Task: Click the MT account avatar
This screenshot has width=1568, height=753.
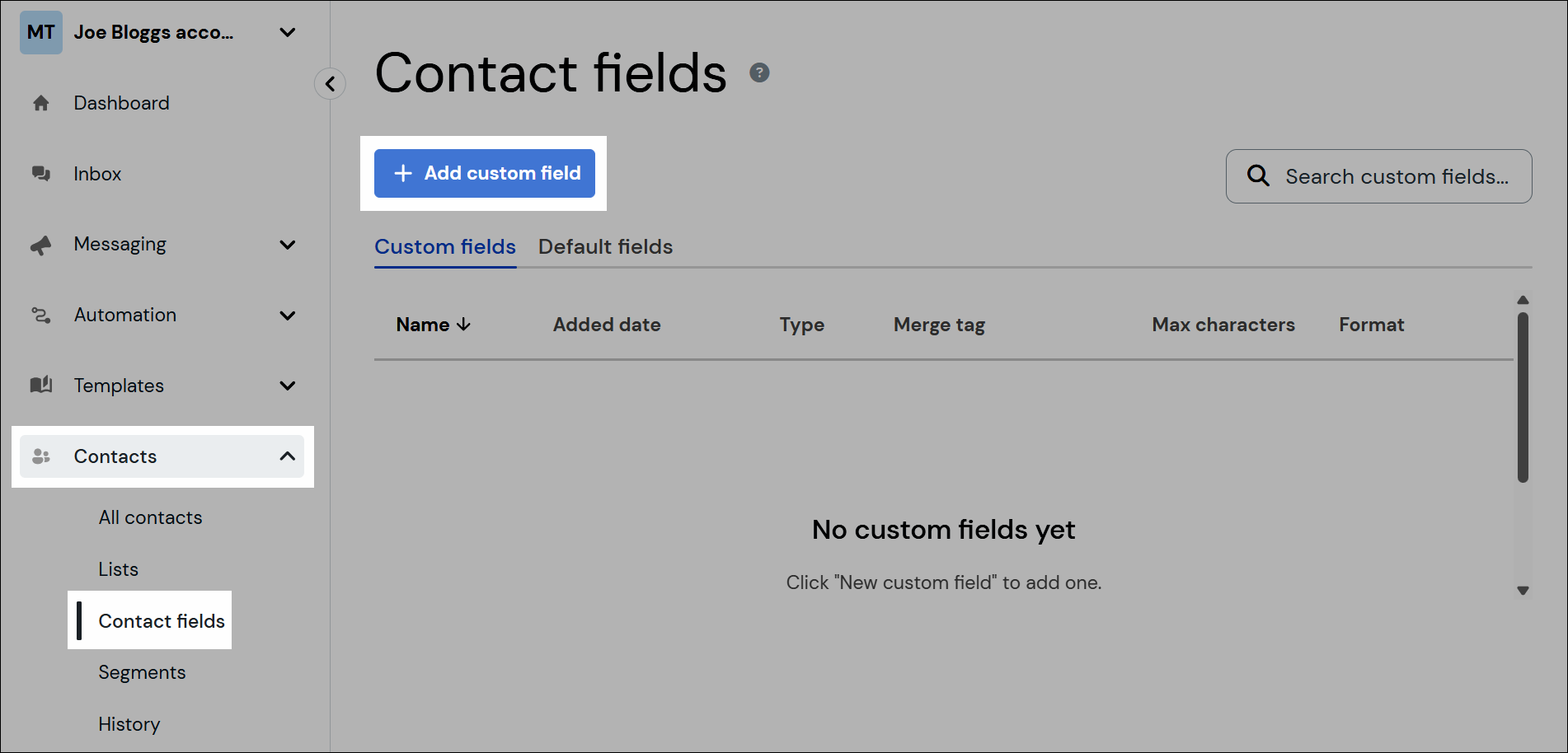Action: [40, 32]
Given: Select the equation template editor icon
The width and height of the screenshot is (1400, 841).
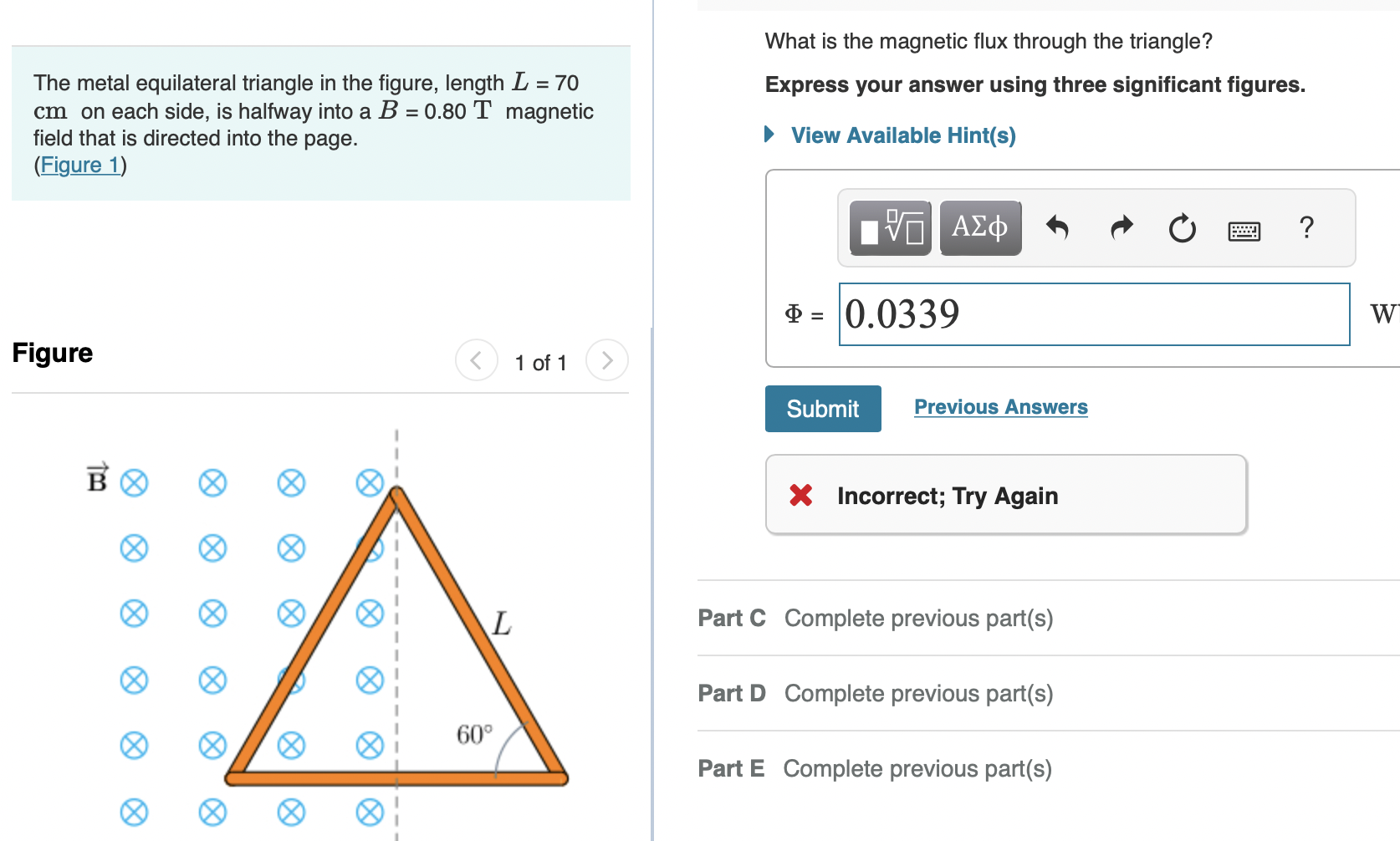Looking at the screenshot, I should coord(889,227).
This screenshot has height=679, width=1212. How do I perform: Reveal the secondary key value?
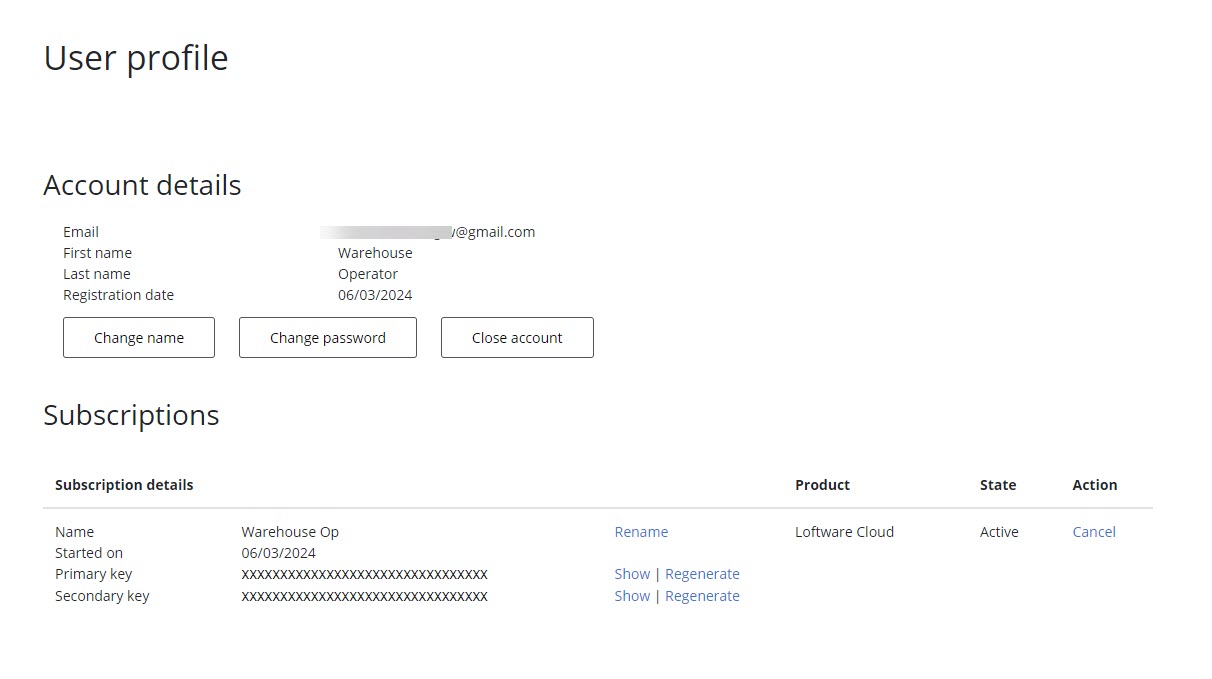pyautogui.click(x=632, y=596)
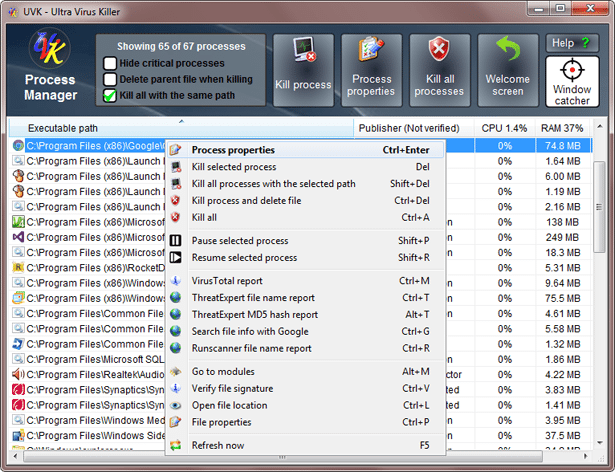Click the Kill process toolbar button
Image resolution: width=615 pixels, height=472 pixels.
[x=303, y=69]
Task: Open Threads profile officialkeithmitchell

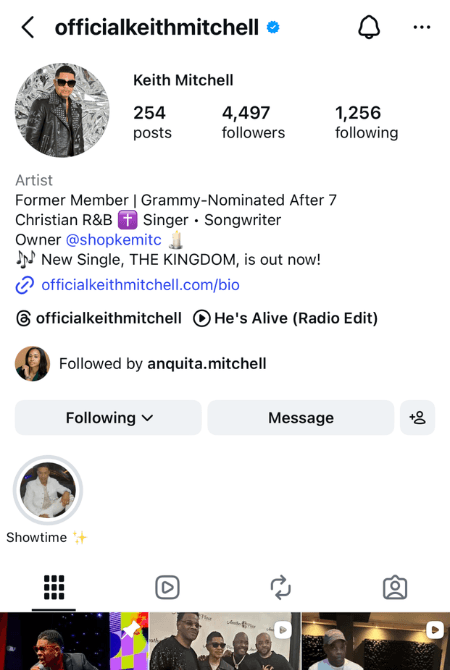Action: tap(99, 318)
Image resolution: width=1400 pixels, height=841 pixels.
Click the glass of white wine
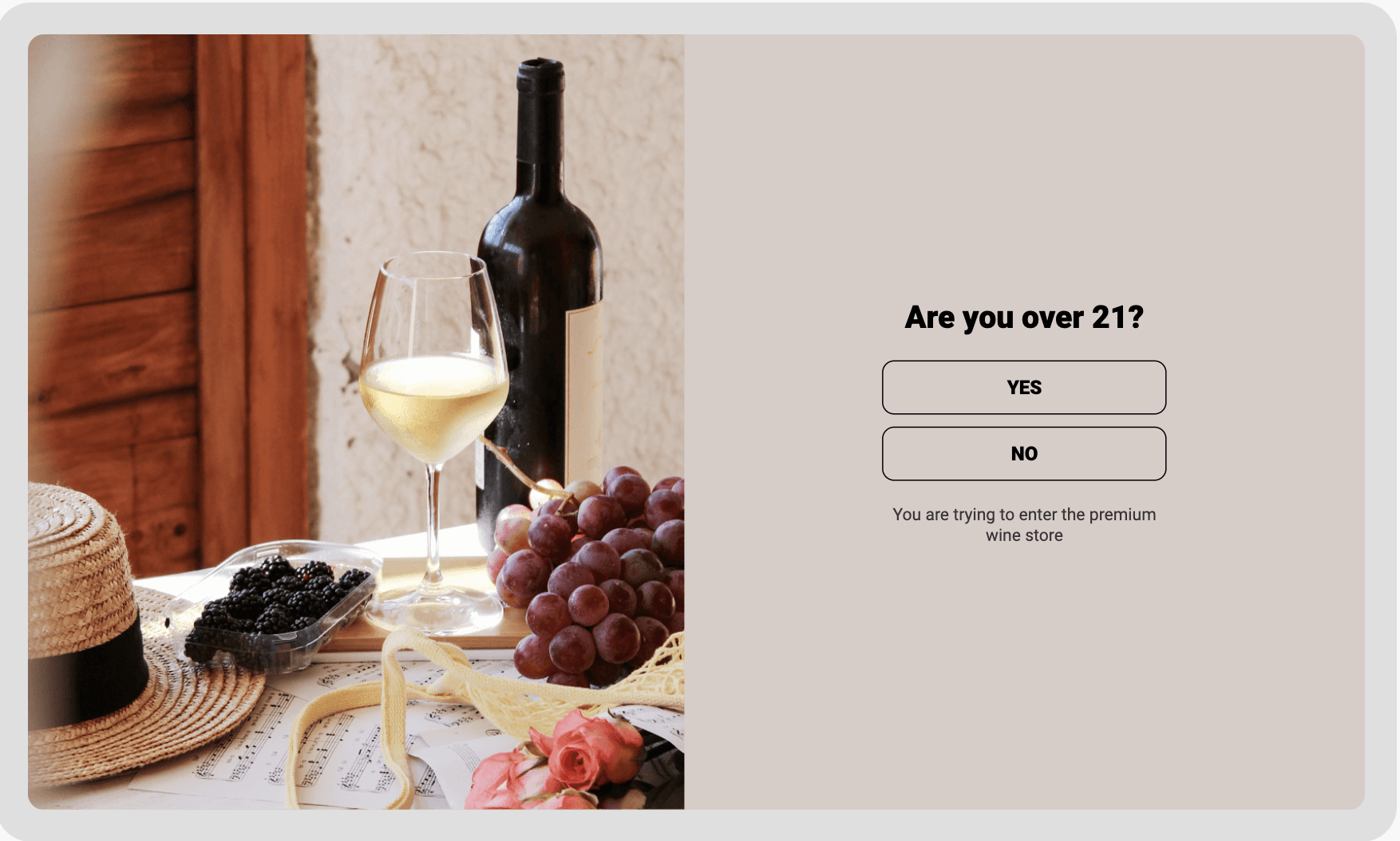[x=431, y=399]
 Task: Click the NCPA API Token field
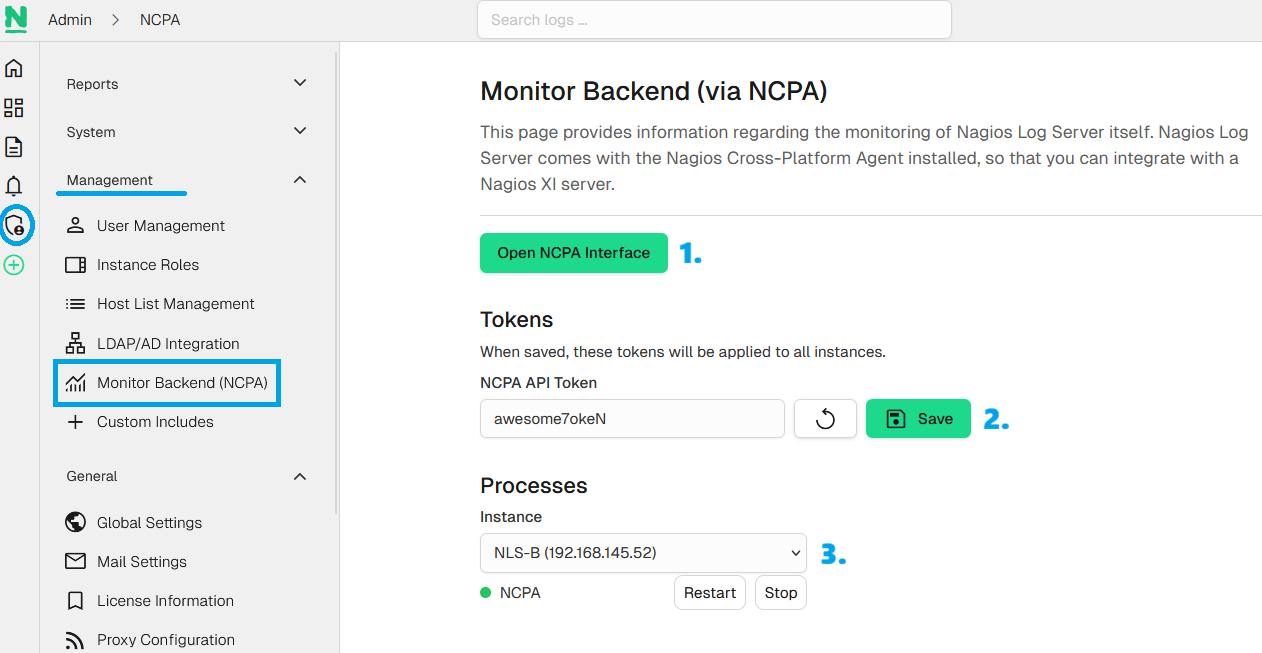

# [WHAT IS EXPECTED]
Rewrite the part of the listing from the line containing "Given: Select the" through the end of the listing as a JSON list of strings, one string per line, with blank lines dropped and the pictures left out.

# [ANSWER TO THIS EXERCISE]
[
  "Given: Select the equation template editor icon",
  "The width and height of the screenshot is (1400, 841).",
  "Looking at the screenshot, I should coord(889,227).",
  "This screenshot has height=679, width=1212. How do I perform: Reveal the secondary key value?",
  "pyautogui.click(x=632, y=596)",
  "Click the Kill process toolbar button",
  "Image resolution: width=615 pixels, height=472 pixels.",
  "[x=303, y=69]",
  "Task: Open Threads profile officialkeithmitchell",
  "Action: tap(99, 318)",
  "Image resolution: width=1400 pixels, height=841 pixels.",
  "Click the glass of white wine",
  "[x=431, y=399]",
  " Task: Click the NCPA API Token field"
]